Does source code availability mean a more secure product?
Short answer: not necessarily.
Does the company provide all the code needed to compile the voice encryption product I can then install in my mobile phone or the one they include in the firmware of the phone they provide? If the answer is no, how do I know that the code they provide me for review is the same one they used to produce the software they installed in the phone? My understanding is that there is no way to verify that.
But even if the source code they are providing for review is the same one they used to compile their product, can’t the security be compromised by how their solution was implemented on the specific phone? Does it make sense to verify the encryption algorithm if I cannot make sure the other processes involved in securing my calls, including but not limited to voice de-coding and interaction with the phone OS, are also secure and free of programming errors or back-doors?
And who is reviewing the code? Is there any incentive to do it? Are good an honest people investing their time in reviewing source code published by second tier vendors? Probably not. That the code is available does not necessarily mean that it is reviewed.
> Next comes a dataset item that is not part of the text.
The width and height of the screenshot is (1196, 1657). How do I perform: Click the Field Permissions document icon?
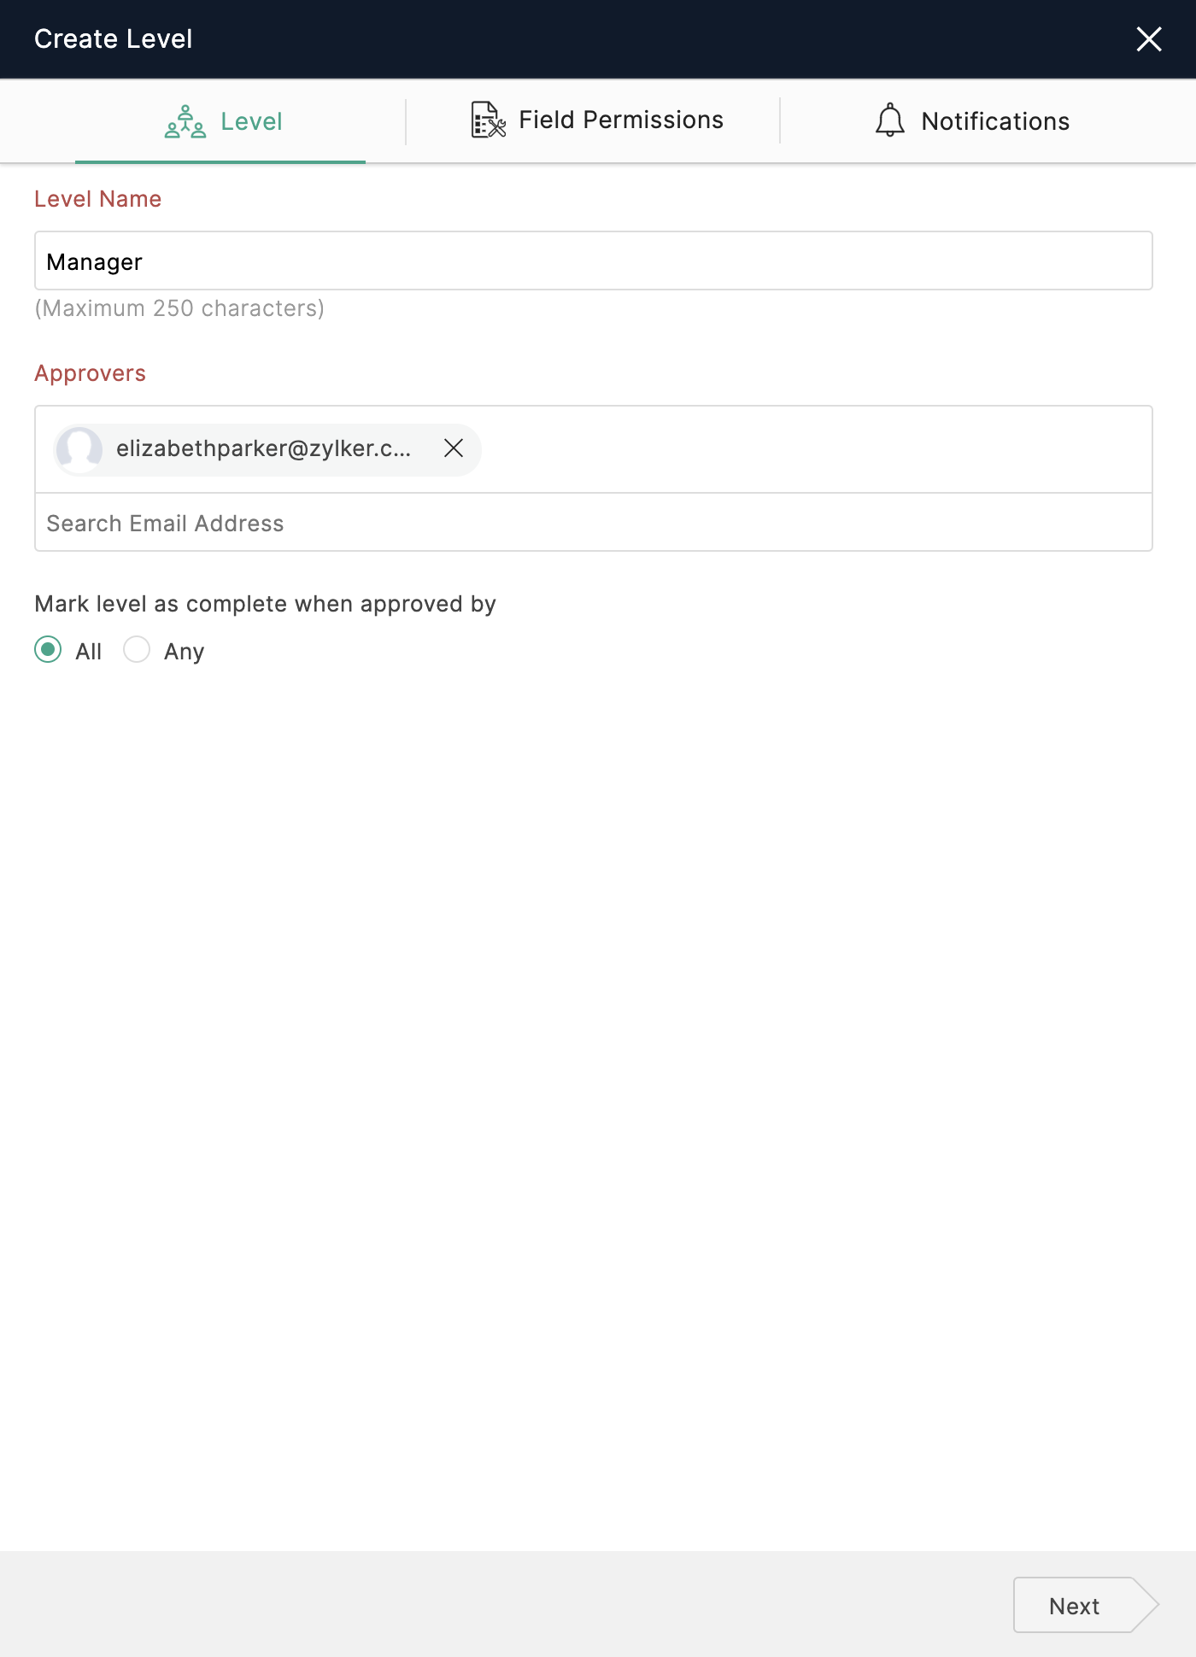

The other day I stumbled upon the web site of a company selling voice encryption products, and I sadly read their conclusion of why other vendors may not be offering their source code for review. They state they can only assume that the other vendors have something to hide, or that they may be afraid of competition, or trying to protect “so called” “trade secrets.” How sad is that?
In relation to protecting their “trade secrets,” I hope that’s true. My understanding is that trade secret protection lasts for as long as the secret is kept confidential.
Also, what do they mean by “so called trade secrets”? If it means they have a strong position against intellectual property protection, fine. But then the question would be why are they not just releasing the software as open source? Could that impact their “so called bottom line”?
In their web site they also state that they “have no (trade) secrets”. Really?
(written by uzimanu on 4/26/2007)
No comments yet.